>>>>

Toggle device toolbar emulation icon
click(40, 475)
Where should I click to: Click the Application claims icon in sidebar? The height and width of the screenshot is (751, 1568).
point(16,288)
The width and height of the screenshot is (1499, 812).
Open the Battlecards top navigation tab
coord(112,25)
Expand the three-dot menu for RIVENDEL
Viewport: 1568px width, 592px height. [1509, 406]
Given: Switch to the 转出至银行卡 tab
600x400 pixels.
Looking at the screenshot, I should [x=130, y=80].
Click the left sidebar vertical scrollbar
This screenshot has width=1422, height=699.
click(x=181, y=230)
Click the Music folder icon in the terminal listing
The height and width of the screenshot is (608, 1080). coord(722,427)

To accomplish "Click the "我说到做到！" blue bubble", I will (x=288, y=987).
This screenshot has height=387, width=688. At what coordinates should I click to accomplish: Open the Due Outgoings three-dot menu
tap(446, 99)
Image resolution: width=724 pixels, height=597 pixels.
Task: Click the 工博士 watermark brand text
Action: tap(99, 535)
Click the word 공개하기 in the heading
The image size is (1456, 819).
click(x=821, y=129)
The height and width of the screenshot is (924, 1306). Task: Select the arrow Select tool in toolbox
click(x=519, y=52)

<<<<

■ **SHORT PROBLEM**
Return these records line for line, with nothing changed.

■ **REPLY**
Toggle device toolbar emulation icon
click(40, 475)
Where should I click to: Click the Application claims icon in sidebar? The height and width of the screenshot is (751, 1568).
point(16,288)
The width and height of the screenshot is (1499, 812).
Open the Battlecards top navigation tab
coord(112,25)
Expand the three-dot menu for RIVENDEL
Viewport: 1568px width, 592px height. [1509, 406]
Given: Switch to the 转出至银行卡 tab
600x400 pixels.
Looking at the screenshot, I should [x=130, y=80].
Click the left sidebar vertical scrollbar
This screenshot has width=1422, height=699.
click(x=181, y=230)
Click the Music folder icon in the terminal listing
The height and width of the screenshot is (608, 1080). coord(722,427)

To accomplish "Click the "我说到做到！" blue bubble", I will (x=288, y=987).
This screenshot has height=387, width=688. At what coordinates should I click to accomplish: Open the Due Outgoings three-dot menu
tap(446, 99)
Image resolution: width=724 pixels, height=597 pixels.
Task: Click the 工博士 watermark brand text
Action: tap(99, 535)
Click the word 공개하기 in the heading
The image size is (1456, 819).
click(x=821, y=129)
The height and width of the screenshot is (924, 1306). Task: Select the arrow Select tool in toolbox
click(x=519, y=52)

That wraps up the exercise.